Há uma lente pela qual passa a película, e ela recebe uma forte luz
que projeta na tela os diversos fotogramas (quadros) do filme.
Mas eis que a lente se atenta unicamente às imagens projetadas na tela, e nunca à luz em si mesma.
Assim, a luz passa despercebida, e se perde nas tramas e nos enredos do filme.
Nessa metáfora a Luz é o Espírito, puro, perfeito e incontaminado pelas imagens que por ele passam e ganham existência na tela de nossa mente.
O mesmo sucede conosco. Atentos ao espetáculo da existência, totalmente absorvidos nele, escapa-nos inteiramente
que é nossa consciência que está a interpretar as falas e representar as cenas dos dramas,
como um ator que interpreta um papel e assume a identidade do personagem, que
é, simultaneamente, espectador do filme e também é co-autor do seu enredo.
Cada um de nós é um ator-consciência que se identificou com o papel de si mesmo no
grande espetáculo da vida. Somente quando esse ator despir-se de suas falas aprendidas
e de seus comportamentos condicionados é que ele poderá ver-se como consciência pura, a Luz divina.
Essa é a grande transformação da alma-ator-inconsciente de sua real identidade.
Cada existência é uma oportunidade para essa transformação, e
o que transforma a alma é a peregrinação consciente.
Porque somos todos peregrinos nesta linda Terra, querendo ou não.

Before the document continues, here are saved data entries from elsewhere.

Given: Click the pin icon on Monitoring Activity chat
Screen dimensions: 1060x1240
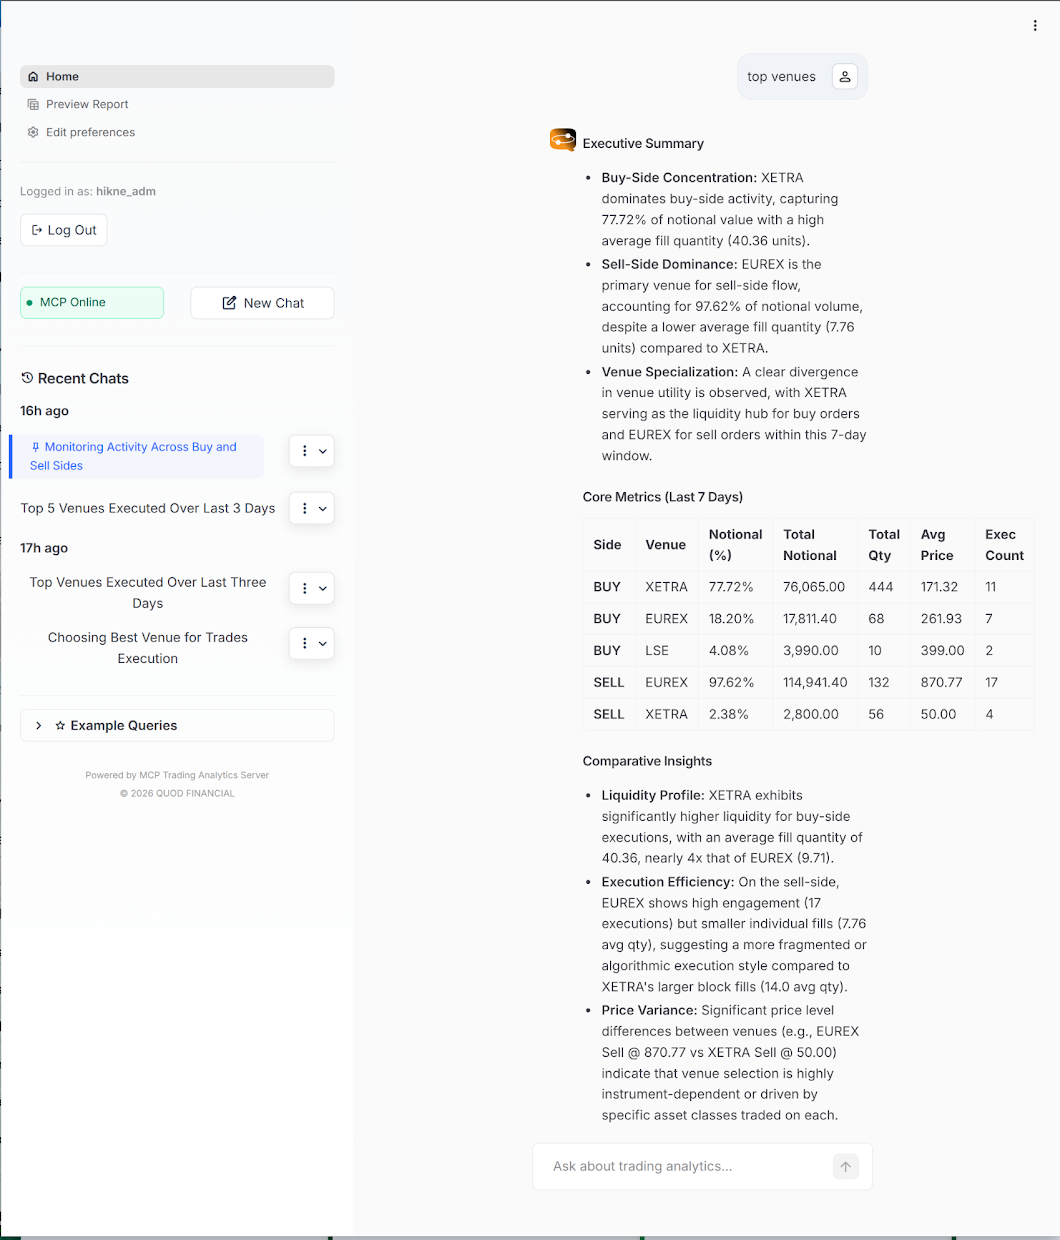Looking at the screenshot, I should pyautogui.click(x=36, y=447).
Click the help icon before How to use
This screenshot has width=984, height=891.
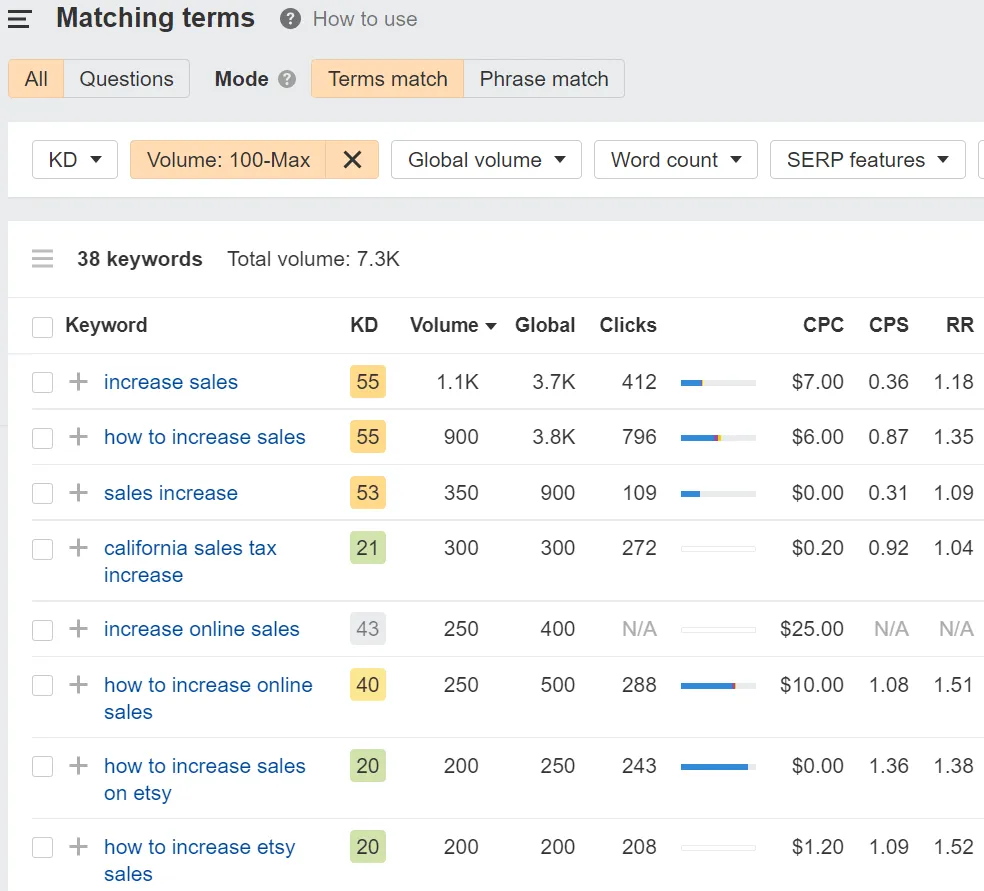click(290, 19)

E cada um de nós está vivendo a peregrinação que lhe compete viver, mas o faz inconscientemente,
guiado pelo falso eu, que pensa ter vindo à Terra para fazer turismo — e, assim,
recusa e foge, a todo custo, do sofrimento e até
mesmo das mínimas contrariedades, como se fracassos e dores não devessem fazer parte da jornada.
Isso tira de nossa peregrinação seu inerente poder transformador.
É certo que o significado último da existência é encontrar a Fonte da Felicidade.
Mas, para isso, temos de retirar todas as máscaras do ator, inconsciente de sua verdadeira face.
Isso é o EU E O PAI SOMOS UM, que Jesus falou. A unidade com a Fonte Eterna é um bálsamo para todas as dores.
Nossas máscaras não cairão facilmente.
Mas nossa peregrinação CONSCIENTE trará
a purgação, expiação, catarse e redenção do ego,
desvencilhando-o dos fatores de corrupção e revelando sua origem divina.